Holding the large mukluks was emotional for Uniam as well. “When I first saw those, I thought, ‘is this my ancestor’s?’” Her grandfather told her a story about wearing similar leggings when he was a young boy going to hunt in the midwinter, trudging through muck and slush, desperate to find something to feed the family. “I can imagine what he went through, looking at those leggings,” she said. “So soaked, so cold, and he was so young.”
The other story her grandfather told was about a dream he had as a boy, not long after his parents died: He was lifted by an eagle, and when he looked down he was wearing snowshoes. Uniam also wears snowshoes, often when she goes hunting. She asked Bruchac and Mach if they could see some snowshoes?

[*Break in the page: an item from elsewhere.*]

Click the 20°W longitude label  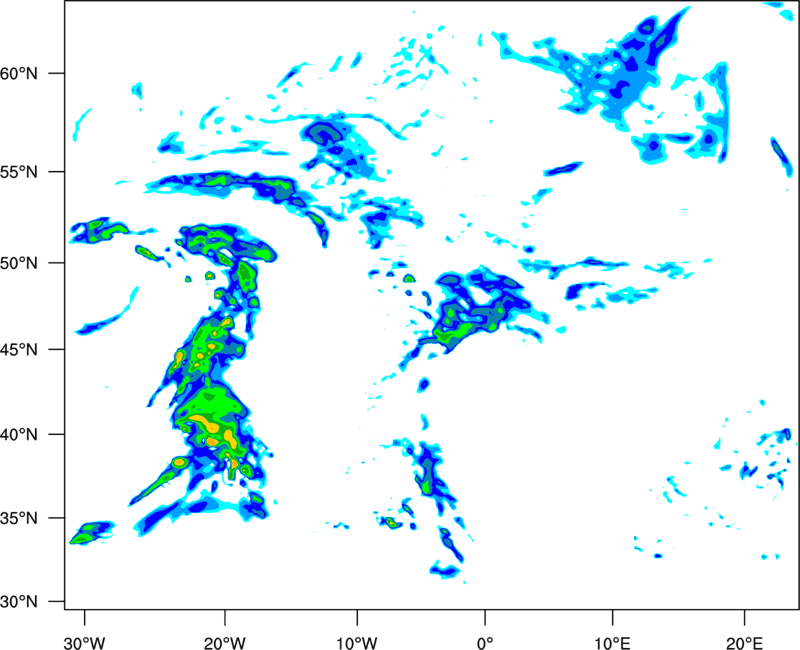(x=225, y=642)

Mach led the group to a collections storage room with banks of floor-to-ceiling storage cabinets. Pulling out one drawer after another, marveling at the Naskapi and Innu objects, they found two pairs of round snowshoes from the early 1900s that they were allowed to hold and examine up close.
“I kind of felt something looking at the artifacts. I’m so glad we had the chance to come here and see this,” Uniam said.
Carry it forward
The experience was emotional for Bruchac as well, because so much of her research is directed at identifying and recovering Indigenous cultural heritage. She says she is especially interested in reaching the Native communities and collections she came to know through research for her book “Savage Kin,” which examines the relationships between Indigenous peoples and early 20th century anthropologists, including Speck.
She hopes the visit by the Naskapi is the beginning of a long-term relationship with that community and that perhaps they can help the Museum better understand the collection it is preserving.
“So what I’m really excited about is what happens next,” Bruchac told the group at day’s end. “Now these objects have been introduced to you, but it’s a technology that needs young hands and young minds and young hearts to carry it forward and to help keep the stories alive.”